We’ve been both hosting seder and piecing our own Haggadah together for about five years now. It began in 2016, when her family came to Brooklyn for the holiday. That Haggadah was almost completely taken from the one my cousins use in Boston. We’ve updated it with doo-dads, commentary, songs, poetry, and homemade blessings every year since. The Haggadah reads like a patchwork quilt, and I love it.
This week’s portion, on the other hand, reads like Frankenstein’s cookbook. “If [the priest] offers it for thanksgiving, he shall offer together with the sacrifice of thanksgiving unleavened cakes with oil mixed in, unleavened wafers spread with oil, and cakes of choice flour with oil mixed in, well soaked,” says Leviticus 7:12, in a pretty mild passage. Other verses describe in extreme detail how to treat the fat, who gets to eat the breast of which bird, how long the meat can be kept, and what fragrant oil should be used in the process of preparing meat and cakes for sacrifice.
Is it just because I’m knee-deep in ingredients for Passover recipes, or does this sound like a very odd food blog to you, too?
Making food for the people I love is one of my favorite things in the world to do. There’s something about knowing that I can nurture or comfort someone with the food that I’ve cooked or baked that is, in itself, a nourishing experience. This is always true, but especially when the holidays roll around.
Crafting the perfect holiday meal isn’t just about ingredients — although those are also important—it’s also about the intention that goes into the meal. When I’m grating potatoes for potato kugel, I can’t help but think about my dad and my aunt vying for the corner piece of kugel my savta made (the crispiest bit is, of course, the best). When my wife and I are chopping walnuts for charoset, we’re thinking of her mom, whose charoset has been eaten at every seder my wife can remember. I like to think that these memories find their way into the resultant meal itself. Maybe that’s one reason why inherited recipes just taste better.
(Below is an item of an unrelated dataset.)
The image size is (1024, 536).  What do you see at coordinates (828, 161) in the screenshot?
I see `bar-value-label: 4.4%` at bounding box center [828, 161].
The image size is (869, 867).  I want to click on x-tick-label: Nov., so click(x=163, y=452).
The weekly portion also leans heavily on the ability of certain foods to be transformed based on context. In Leviticus 6:20, God instructs Moses to be aware of anything that touches the sacrificial flesh because it “…shall become holy; and if any of its blood is spattered upon a garment, you shall wash the bespattered part in the sacred precinct.” There’s an aura of magic to this — simply by being touched by something that’s been designated as holy, an object can also be holy. The divinity is that powerful.
Moses, Aaron, and Aaron’s sons go on to perform each and every action as it was laid out by the Lord in chapters eight and nine, as the entire nation of Israel stands by and takes it all in. It’s not an easy thing either. “Moses then brought forward the sons of Aaron, and put some of the blood on the ridges of their right ears, and on the thumbs of their right hands, and on the big toes of their right feet; and the rest of the blood Moses dashed against every side of the altar.”
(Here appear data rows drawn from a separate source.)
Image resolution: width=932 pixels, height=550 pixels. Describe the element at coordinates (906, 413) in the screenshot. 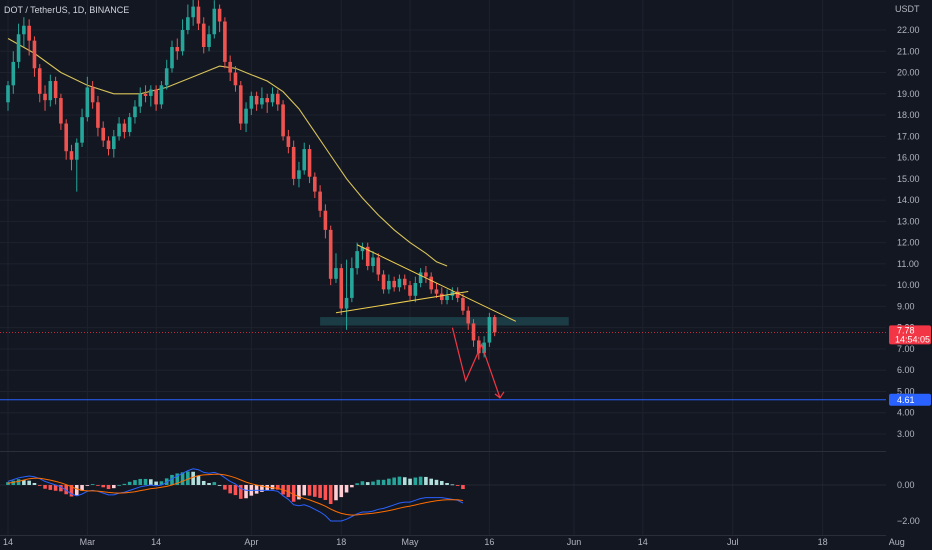

I see `price-tick-label: 4.00` at that location.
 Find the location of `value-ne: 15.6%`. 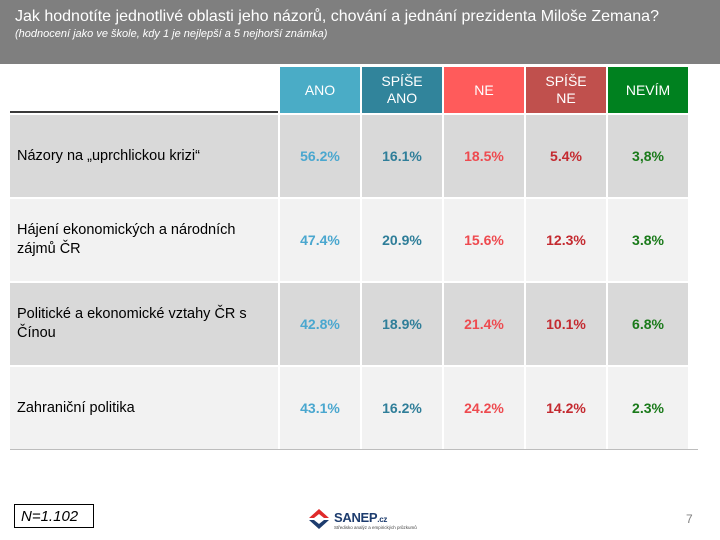

value-ne: 15.6% is located at coordinates (484, 240).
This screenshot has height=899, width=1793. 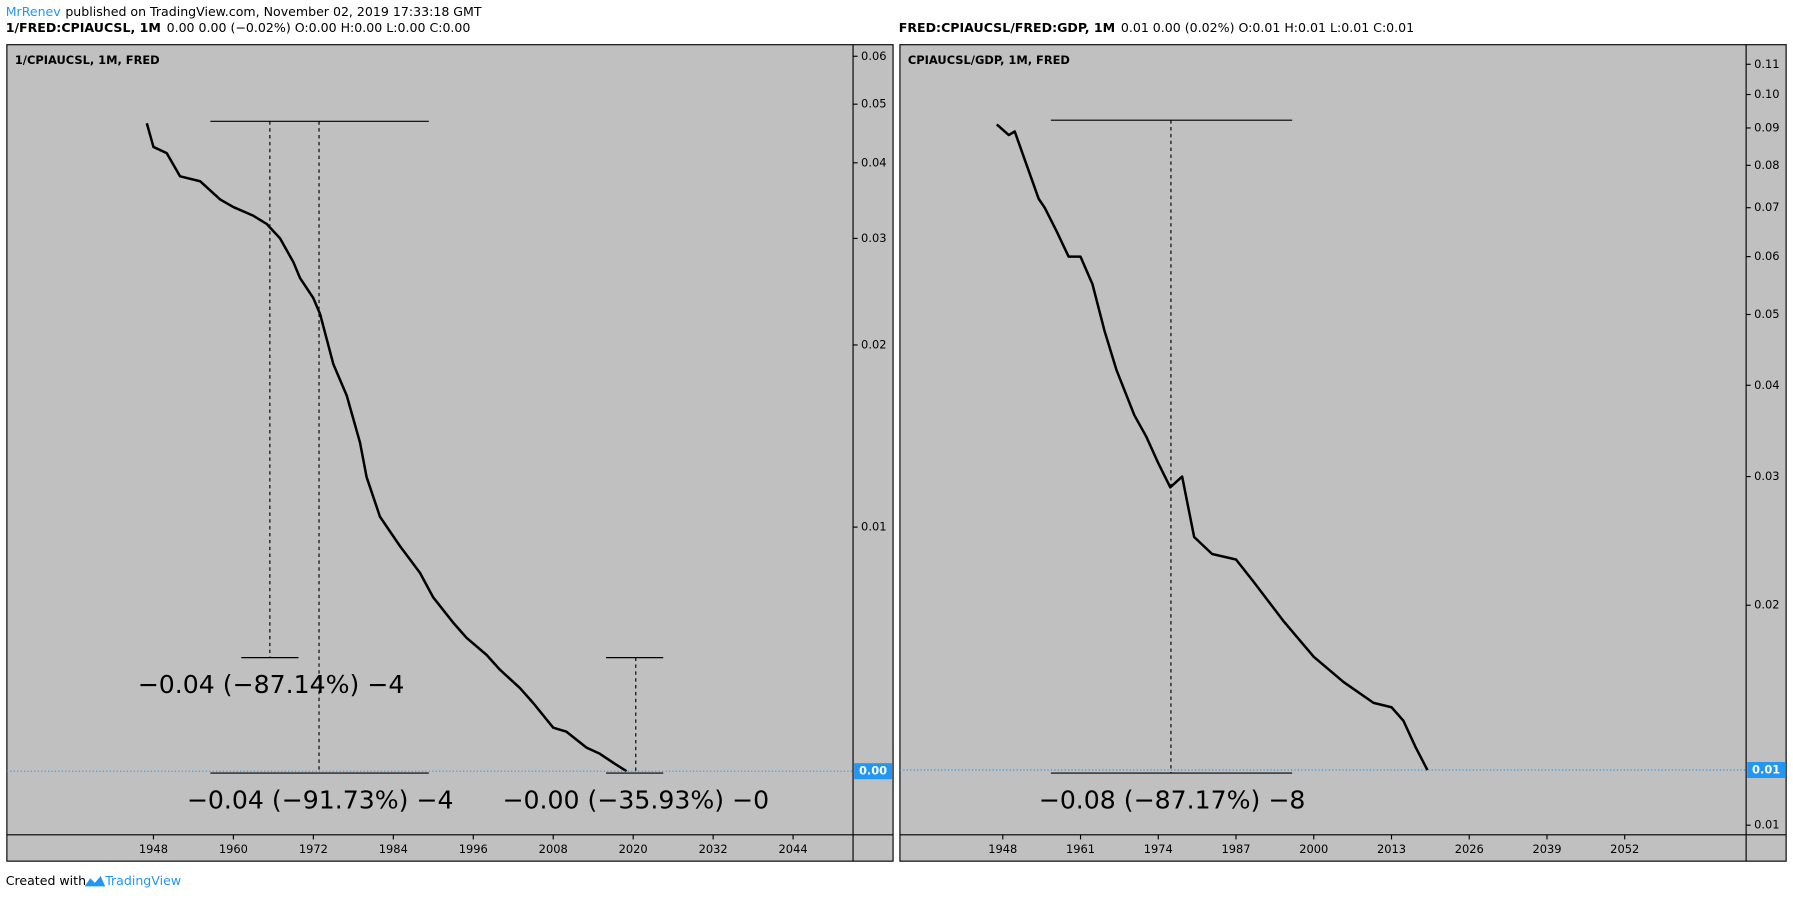 I want to click on chart-title: 1/CPIAUCSL, 1M, FRED, so click(x=88, y=60).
When I imagine watching that with my whole family, it makes me more than a little queasy. I don’t mind the sight of blood, but that’s still a little much.
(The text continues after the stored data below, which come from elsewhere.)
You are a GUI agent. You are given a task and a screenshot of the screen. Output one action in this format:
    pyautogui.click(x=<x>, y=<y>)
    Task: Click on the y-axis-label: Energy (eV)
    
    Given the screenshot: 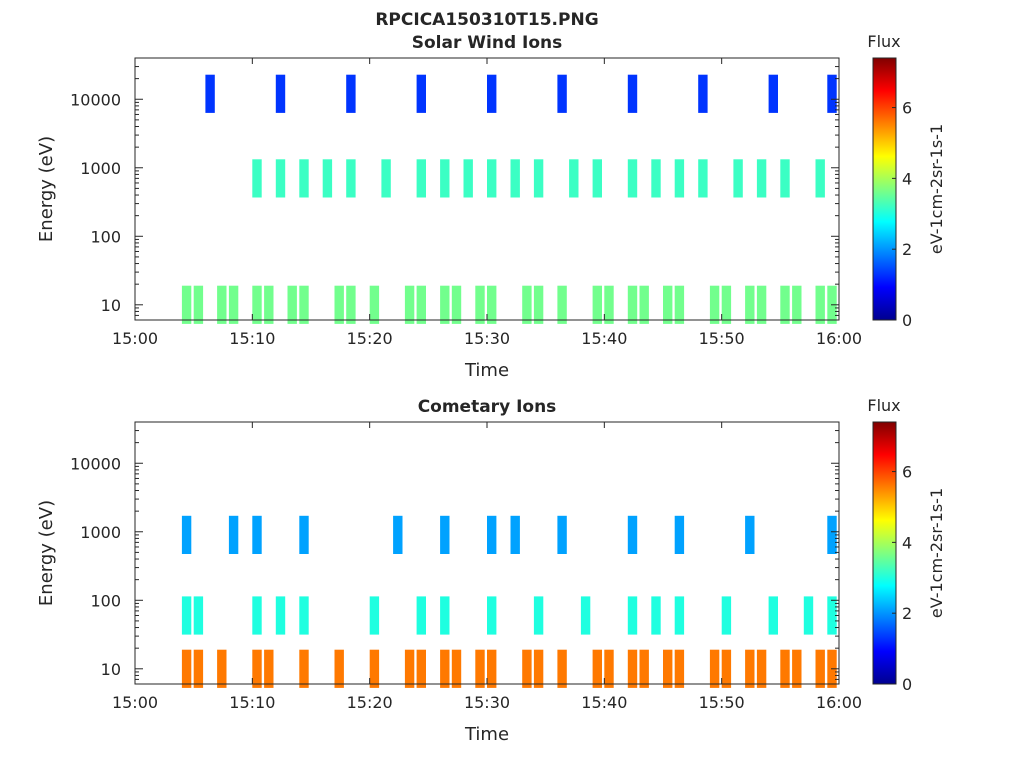 What is the action you would take?
    pyautogui.click(x=46, y=189)
    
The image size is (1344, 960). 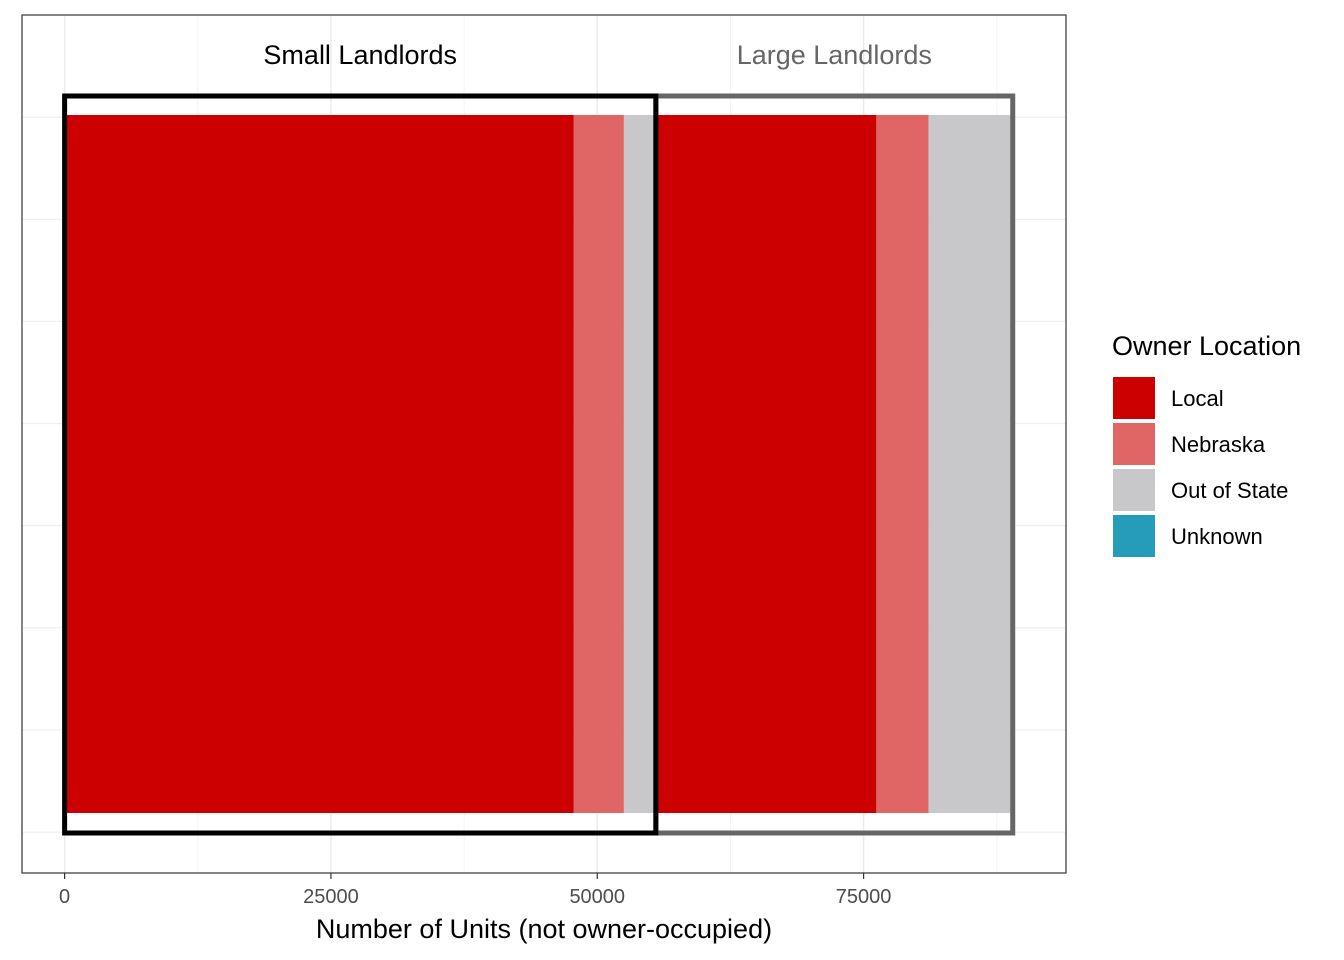 What do you see at coordinates (1217, 536) in the screenshot?
I see `legend-label-unknown: Unknown` at bounding box center [1217, 536].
And yet. I am certain that those who took part in this ritual were transformed, in some way. I’m also certain that the faith and intentionality that Moses, his brother, and his nephews brought to the task at hand matters. The meat and cakes that the priests and laypeople ate were imbued with that faith, with that intention. How could being part of such an event not change someone?
As I prepare for my own ritual with my wife, child, two friends, and my sister on Zoom this week, I’ll be thinking about these verses. When my toddler eats charoset and matza for the first time (assuming, of course, that he agrees to try them), I’ll be thinking about how my family everywhere is eating these same foods. Both my kin and my extended Jewish family everywhere. By welcoming our little one into the ritual, I’ll be welcoming into the wide world of tradition, of heritage, of intention. Whether or not he embraces that as an adult, we will have given him that gift of being welcome. It’s about a lot more than potatoes, and parsley, and apples, and retelling a story. Those objects become sacred when we touch them, and then we become sacred for having touched them. And the cycle goes round and round, spiraling down through the generations.